**The task:**
Down to the last line, reproduce the data below exactly.

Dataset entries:
§ §

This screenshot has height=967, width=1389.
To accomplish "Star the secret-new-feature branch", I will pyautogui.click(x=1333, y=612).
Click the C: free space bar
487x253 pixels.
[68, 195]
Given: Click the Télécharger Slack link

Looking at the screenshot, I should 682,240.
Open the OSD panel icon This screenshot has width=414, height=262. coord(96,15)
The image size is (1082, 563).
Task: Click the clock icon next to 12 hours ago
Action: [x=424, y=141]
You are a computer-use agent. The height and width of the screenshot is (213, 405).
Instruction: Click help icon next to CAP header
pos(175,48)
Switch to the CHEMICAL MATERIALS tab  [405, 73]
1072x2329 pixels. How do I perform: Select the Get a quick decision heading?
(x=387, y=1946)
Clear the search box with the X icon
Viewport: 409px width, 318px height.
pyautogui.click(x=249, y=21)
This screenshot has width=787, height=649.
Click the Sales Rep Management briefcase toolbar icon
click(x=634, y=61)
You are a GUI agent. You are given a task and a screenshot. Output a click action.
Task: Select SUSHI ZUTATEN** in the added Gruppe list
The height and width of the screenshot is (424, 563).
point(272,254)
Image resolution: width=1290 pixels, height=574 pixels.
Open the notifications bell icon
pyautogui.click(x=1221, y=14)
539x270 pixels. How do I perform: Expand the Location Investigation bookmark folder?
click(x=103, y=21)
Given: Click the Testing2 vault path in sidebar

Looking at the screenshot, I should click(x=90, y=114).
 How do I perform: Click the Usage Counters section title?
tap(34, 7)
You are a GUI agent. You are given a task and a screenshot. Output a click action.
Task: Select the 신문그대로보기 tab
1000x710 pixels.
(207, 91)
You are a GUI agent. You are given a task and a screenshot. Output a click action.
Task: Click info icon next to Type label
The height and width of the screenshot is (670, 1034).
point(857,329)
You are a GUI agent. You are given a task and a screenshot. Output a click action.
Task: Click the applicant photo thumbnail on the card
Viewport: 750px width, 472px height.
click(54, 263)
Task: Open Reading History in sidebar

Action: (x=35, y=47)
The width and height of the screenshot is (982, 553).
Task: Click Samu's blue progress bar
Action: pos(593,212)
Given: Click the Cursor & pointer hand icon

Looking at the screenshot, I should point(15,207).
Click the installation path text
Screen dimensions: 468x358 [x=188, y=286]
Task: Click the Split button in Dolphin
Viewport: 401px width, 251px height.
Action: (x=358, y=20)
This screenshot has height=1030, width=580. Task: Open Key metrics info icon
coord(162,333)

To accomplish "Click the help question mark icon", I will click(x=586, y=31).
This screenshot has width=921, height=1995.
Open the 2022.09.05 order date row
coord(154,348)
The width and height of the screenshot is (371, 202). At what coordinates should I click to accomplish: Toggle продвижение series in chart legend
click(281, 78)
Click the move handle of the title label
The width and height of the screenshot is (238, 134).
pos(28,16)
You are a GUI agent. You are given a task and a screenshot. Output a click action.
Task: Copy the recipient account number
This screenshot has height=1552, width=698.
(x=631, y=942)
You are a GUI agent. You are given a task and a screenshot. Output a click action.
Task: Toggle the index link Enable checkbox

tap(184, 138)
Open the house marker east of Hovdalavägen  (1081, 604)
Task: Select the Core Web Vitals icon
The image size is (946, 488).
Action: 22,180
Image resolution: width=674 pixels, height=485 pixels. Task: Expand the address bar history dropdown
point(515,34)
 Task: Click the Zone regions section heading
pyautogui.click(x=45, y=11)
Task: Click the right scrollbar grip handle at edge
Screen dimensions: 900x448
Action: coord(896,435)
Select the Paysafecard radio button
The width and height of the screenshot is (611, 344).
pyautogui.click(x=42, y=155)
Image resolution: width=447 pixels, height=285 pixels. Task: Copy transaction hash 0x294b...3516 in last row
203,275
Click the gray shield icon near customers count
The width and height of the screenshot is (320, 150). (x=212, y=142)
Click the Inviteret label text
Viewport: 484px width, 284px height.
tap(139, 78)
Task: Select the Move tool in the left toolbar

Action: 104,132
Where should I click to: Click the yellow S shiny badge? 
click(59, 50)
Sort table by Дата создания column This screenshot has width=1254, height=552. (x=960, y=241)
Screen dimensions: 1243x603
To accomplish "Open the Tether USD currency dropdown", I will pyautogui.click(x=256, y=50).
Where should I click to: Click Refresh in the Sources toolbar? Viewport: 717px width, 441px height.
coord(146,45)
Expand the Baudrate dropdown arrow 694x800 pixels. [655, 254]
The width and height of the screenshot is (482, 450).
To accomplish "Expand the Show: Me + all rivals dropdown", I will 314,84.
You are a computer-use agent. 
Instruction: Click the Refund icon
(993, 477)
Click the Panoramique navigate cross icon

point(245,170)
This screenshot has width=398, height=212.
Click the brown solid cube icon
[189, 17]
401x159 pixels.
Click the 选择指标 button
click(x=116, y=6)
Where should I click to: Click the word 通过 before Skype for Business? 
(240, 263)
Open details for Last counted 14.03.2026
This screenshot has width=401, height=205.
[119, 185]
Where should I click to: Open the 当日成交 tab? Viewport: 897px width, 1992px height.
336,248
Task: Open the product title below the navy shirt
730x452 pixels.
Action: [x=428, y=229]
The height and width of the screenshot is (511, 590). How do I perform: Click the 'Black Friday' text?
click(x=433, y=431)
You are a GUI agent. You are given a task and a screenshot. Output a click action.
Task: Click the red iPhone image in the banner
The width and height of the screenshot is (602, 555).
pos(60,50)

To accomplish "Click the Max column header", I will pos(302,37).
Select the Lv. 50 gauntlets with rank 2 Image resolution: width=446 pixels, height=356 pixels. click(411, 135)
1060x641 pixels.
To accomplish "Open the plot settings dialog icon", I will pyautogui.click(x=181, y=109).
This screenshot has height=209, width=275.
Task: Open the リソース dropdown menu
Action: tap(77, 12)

§ §

**Written reply:**
This screenshot has height=967, width=1389.
To accomplish "Star the secret-new-feature branch", I will pyautogui.click(x=1333, y=612).
Click the C: free space bar
487x253 pixels.
[68, 195]
Given: Click the Télécharger Slack link

Looking at the screenshot, I should 682,240.
Open the OSD panel icon This screenshot has width=414, height=262. coord(96,15)
The image size is (1082, 563).
Task: Click the clock icon next to 12 hours ago
Action: [x=424, y=141]
You are a computer-use agent. The height and width of the screenshot is (213, 405).
Instruction: Click help icon next to CAP header
pos(175,48)
Switch to the CHEMICAL MATERIALS tab  [405, 73]
1072x2329 pixels. How do I perform: Select the Get a quick decision heading?
(x=387, y=1946)
Clear the search box with the X icon
Viewport: 409px width, 318px height.
pyautogui.click(x=249, y=21)
This screenshot has width=787, height=649.
Click the Sales Rep Management briefcase toolbar icon
click(x=634, y=61)
You are a GUI agent. You are given a task and a screenshot. Output a click action.
Task: Select SUSHI ZUTATEN** in the added Gruppe list
The height and width of the screenshot is (424, 563).
point(272,254)
Image resolution: width=1290 pixels, height=574 pixels.
Open the notifications bell icon
pyautogui.click(x=1221, y=14)
539x270 pixels. How do I perform: Expand the Location Investigation bookmark folder?
click(x=103, y=21)
Given: Click the Testing2 vault path in sidebar

Looking at the screenshot, I should click(x=90, y=114).
 How do I perform: Click the Usage Counters section title?
tap(34, 7)
You are a GUI agent. You are given a task and a screenshot. Output a click action.
Task: Select the 신문그대로보기 tab
1000x710 pixels.
(207, 91)
You are a GUI agent. You are given a task and a screenshot. Output a click action.
Task: Click info icon next to Type label
The height and width of the screenshot is (670, 1034).
point(857,329)
You are a GUI agent. You are given a task and a screenshot. Output a click action.
Task: Click the applicant photo thumbnail on the card
Viewport: 750px width, 472px height.
click(54, 263)
Task: Open Reading History in sidebar

Action: (x=35, y=47)
The width and height of the screenshot is (982, 553).
Task: Click Samu's blue progress bar
Action: pos(593,212)
Given: Click the Cursor & pointer hand icon

Looking at the screenshot, I should point(15,207).
Click the installation path text
Screen dimensions: 468x358 [x=188, y=286]
Task: Click the Split button in Dolphin
Viewport: 401px width, 251px height.
Action: (x=358, y=20)
This screenshot has height=1030, width=580. Task: Open Key metrics info icon
coord(162,333)

To accomplish "Click the help question mark icon", I will click(x=586, y=31).
This screenshot has width=921, height=1995.
Open the 2022.09.05 order date row
coord(154,348)
The width and height of the screenshot is (371, 202). At what coordinates should I click to accomplish: Toggle продвижение series in chart legend
click(281, 78)
Click the move handle of the title label
The width and height of the screenshot is (238, 134).
pos(28,16)
You are a GUI agent. You are given a task and a screenshot. Output a click action.
Task: Copy the recipient account number
This screenshot has height=1552, width=698.
(x=631, y=942)
You are a GUI agent. You are given a task and a screenshot. Output a click action.
Task: Toggle the index link Enable checkbox

tap(184, 138)
Open the house marker east of Hovdalavägen  (1081, 604)
Task: Select the Core Web Vitals icon
The image size is (946, 488).
Action: 22,180
Image resolution: width=674 pixels, height=485 pixels. Task: Expand the address bar history dropdown
point(515,34)
 Task: Click the Zone regions section heading
pyautogui.click(x=45, y=11)
Task: Click the right scrollbar grip handle at edge
Screen dimensions: 900x448
Action: coord(896,435)
Select the Paysafecard radio button
The width and height of the screenshot is (611, 344).
pyautogui.click(x=42, y=155)
Image resolution: width=447 pixels, height=285 pixels. Task: Copy transaction hash 0x294b...3516 in last row
203,275
Click the gray shield icon near customers count
The width and height of the screenshot is (320, 150). (x=212, y=142)
Click the Inviteret label text
Viewport: 484px width, 284px height.
tap(139, 78)
Task: Select the Move tool in the left toolbar

Action: 104,132
Where should I click to: Click the yellow S shiny badge? 
click(59, 50)
Sort table by Дата создания column This screenshot has width=1254, height=552. (x=960, y=241)
Screen dimensions: 1243x603
To accomplish "Open the Tether USD currency dropdown", I will pyautogui.click(x=256, y=50).
Where should I click to: Click Refresh in the Sources toolbar? Viewport: 717px width, 441px height.
coord(146,45)
Expand the Baudrate dropdown arrow 694x800 pixels. [655, 254]
The width and height of the screenshot is (482, 450).
To accomplish "Expand the Show: Me + all rivals dropdown", I will 314,84.
You are a computer-use agent. 
Instruction: Click the Refund icon
(993, 477)
Click the Panoramique navigate cross icon

point(245,170)
This screenshot has width=398, height=212.
Click the brown solid cube icon
[189, 17]
401x159 pixels.
Click the 选择指标 button
click(x=116, y=6)
Where should I click to: Click the word 通过 before Skype for Business? 
(240, 263)
Open details for Last counted 14.03.2026
This screenshot has width=401, height=205.
[119, 185]
Where should I click to: Open the 当日成交 tab? Viewport: 897px width, 1992px height.
336,248
Task: Open the product title below the navy shirt
730x452 pixels.
Action: [x=428, y=229]
The height and width of the screenshot is (511, 590). How do I perform: Click the 'Black Friday' text?
click(x=433, y=431)
You are a GUI agent. You are given a task and a screenshot. Output a click action.
Task: Click the red iPhone image in the banner
The width and height of the screenshot is (602, 555).
pos(60,50)

To accomplish "Click the Max column header", I will pos(302,37).
Select the Lv. 50 gauntlets with rank 2 Image resolution: width=446 pixels, height=356 pixels. click(411, 135)
1060x641 pixels.
To accomplish "Open the plot settings dialog icon", I will pyautogui.click(x=181, y=109).
This screenshot has height=209, width=275.
Task: Open the リソース dropdown menu
Action: tap(77, 12)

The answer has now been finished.